START DATA EXTRACTS

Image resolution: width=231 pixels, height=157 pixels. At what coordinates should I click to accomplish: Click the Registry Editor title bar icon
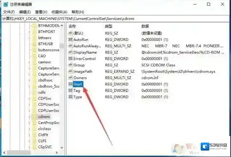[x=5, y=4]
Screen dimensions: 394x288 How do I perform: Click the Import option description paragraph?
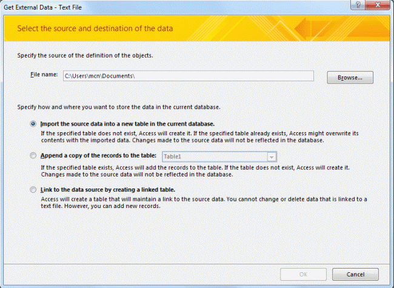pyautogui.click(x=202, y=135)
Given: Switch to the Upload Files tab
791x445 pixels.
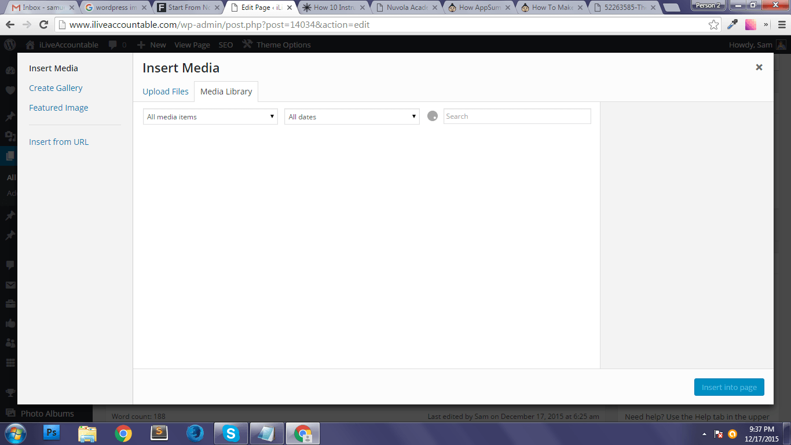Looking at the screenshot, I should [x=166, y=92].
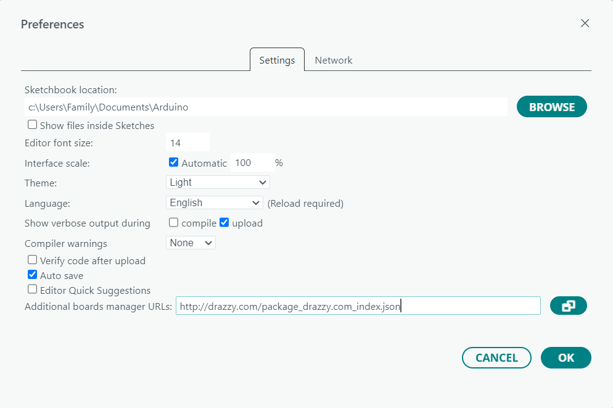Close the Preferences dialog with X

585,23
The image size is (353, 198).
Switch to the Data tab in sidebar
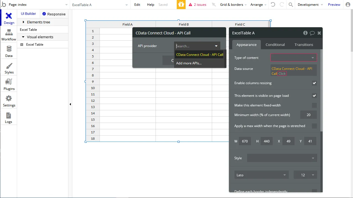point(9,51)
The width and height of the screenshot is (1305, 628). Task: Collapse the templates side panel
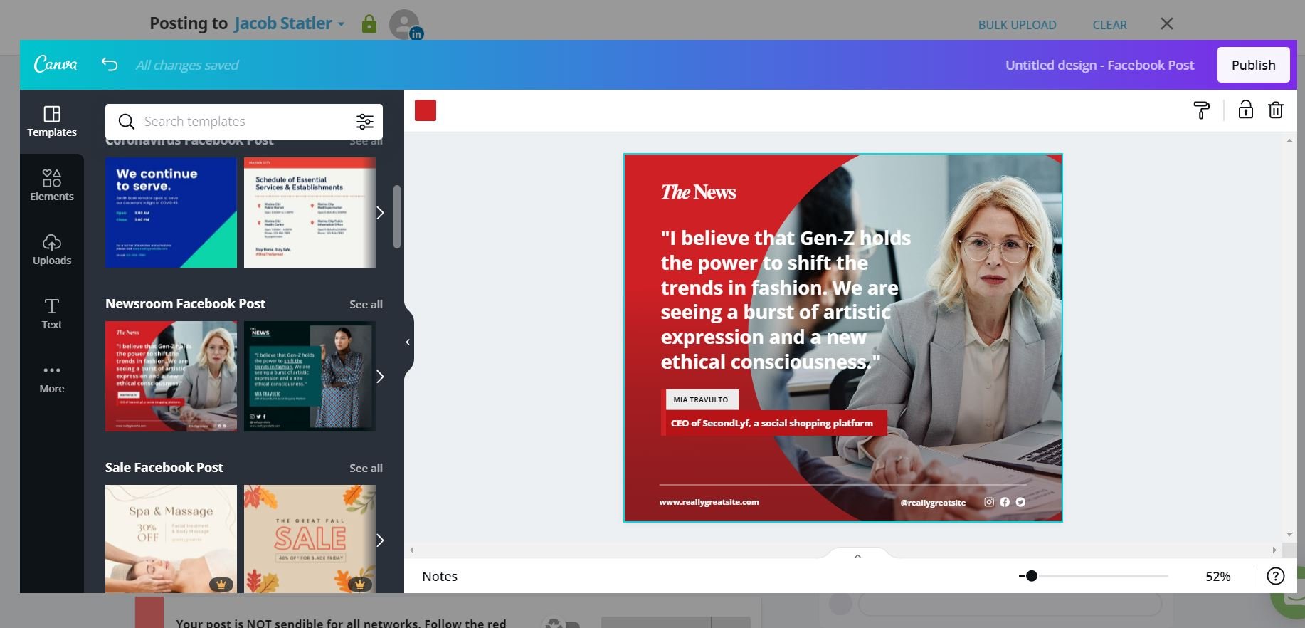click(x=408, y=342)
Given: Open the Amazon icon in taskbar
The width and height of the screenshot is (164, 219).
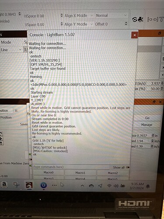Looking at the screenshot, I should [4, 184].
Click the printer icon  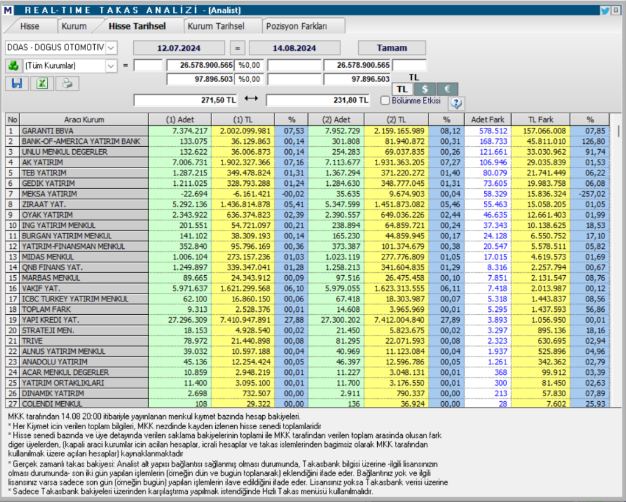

END DATA EXTRACTS

The whole listing above, minus its pictures, is what you should write out word for word.

**WRITTEN RESPONSE**
Image resolution: width=231 pixels, height=157 pixels. At what coordinates should I click to accomplish: Click the Registry Editor title bar icon
[x=5, y=4]
Screen dimensions: 394x288 How do I perform: Click the Import option description paragraph?
pyautogui.click(x=202, y=135)
Given: Switch to the Upload Files tab
791x445 pixels.
Looking at the screenshot, I should [x=166, y=92].
Close the Preferences dialog with X

585,23
The image size is (353, 198).
Switch to the Data tab in sidebar
point(9,51)
The width and height of the screenshot is (1305, 628). Task: Collapse the templates side panel
click(x=408, y=342)
Given: Open the Amazon icon in taskbar
The width and height of the screenshot is (164, 219).
Looking at the screenshot, I should [4, 184].
Click the printer icon  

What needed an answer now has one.